*** Block opens ***
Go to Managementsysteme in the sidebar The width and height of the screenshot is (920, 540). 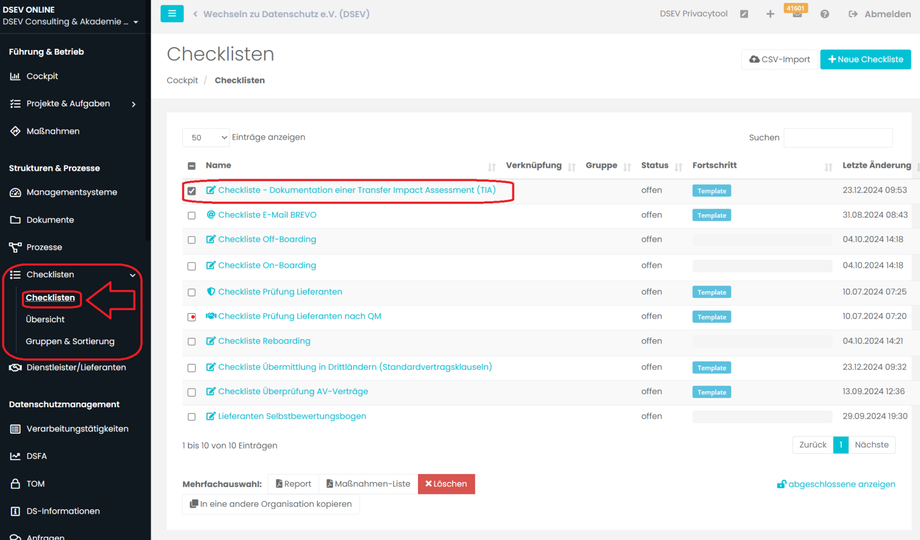coord(71,192)
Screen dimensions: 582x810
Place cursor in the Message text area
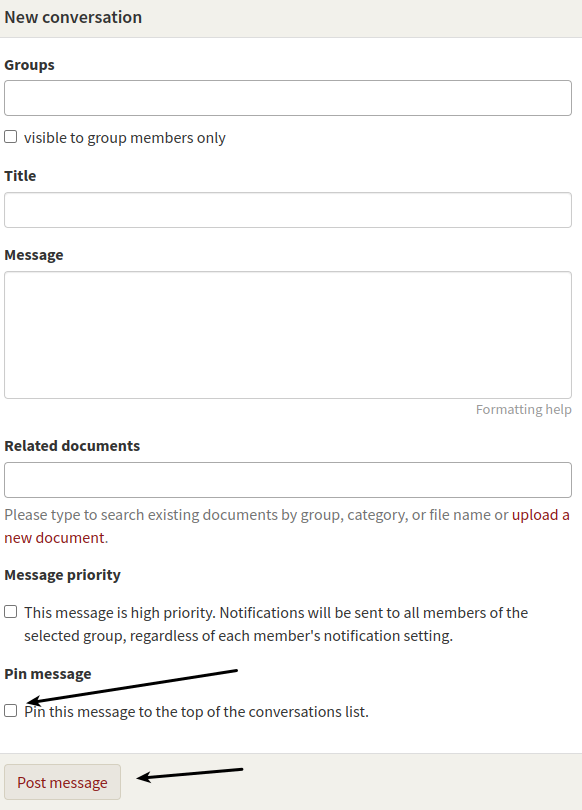(x=288, y=335)
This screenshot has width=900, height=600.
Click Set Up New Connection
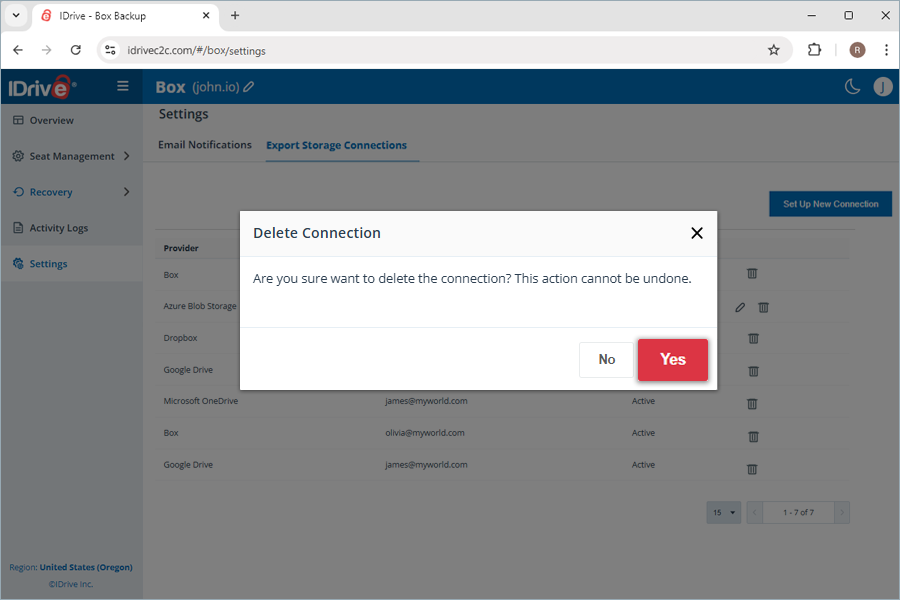[x=830, y=204]
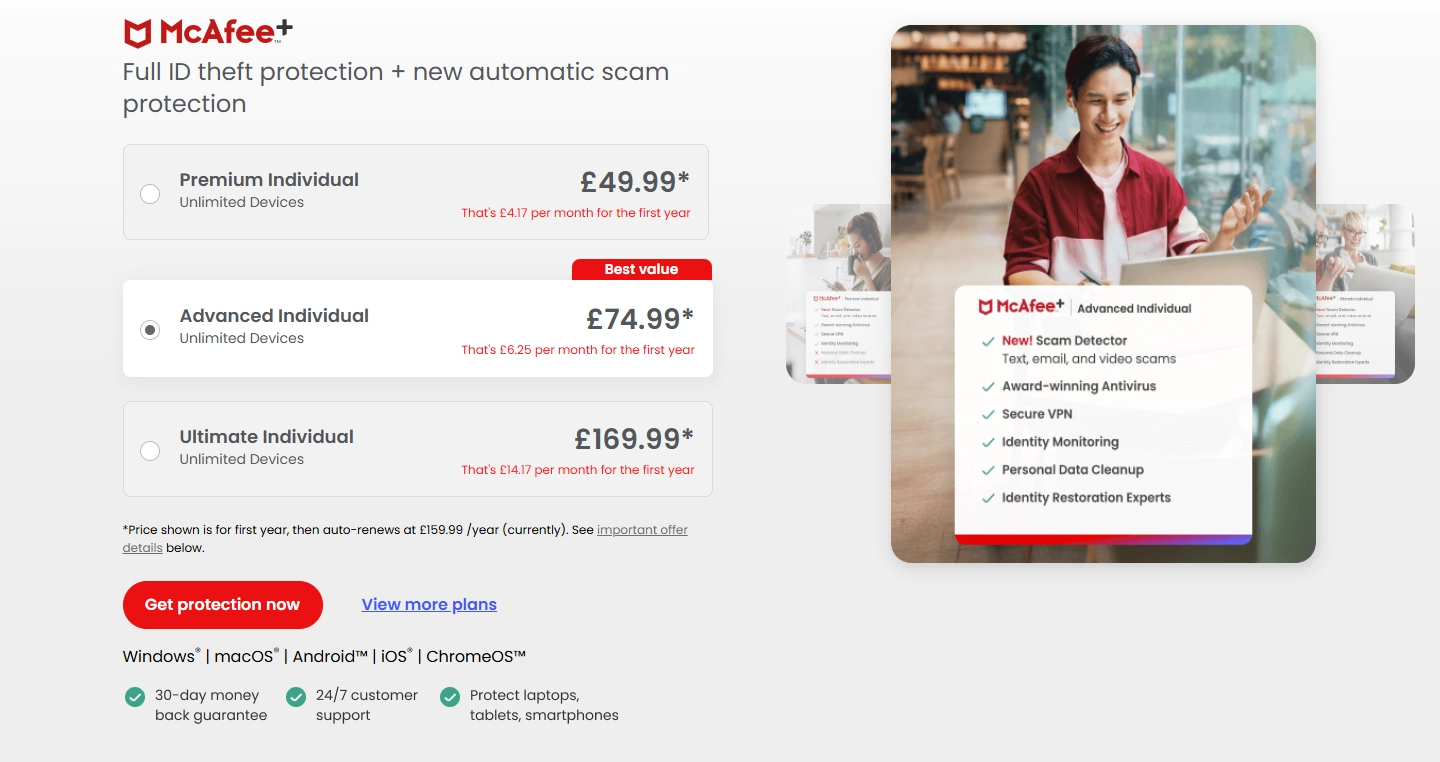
*** Block closes ***
**WHAT THIS TASK INVOLVES**
The lines to repeat start at the one holding "Place cursor in the Message text area" and run through the last line of the records above; write them out exactly, both ends included, but not the pictures.

**RESPONSE**
Place cursor in the Message text area
(x=288, y=335)
This screenshot has width=900, height=600.
Click Set Up New Connection
[x=830, y=204]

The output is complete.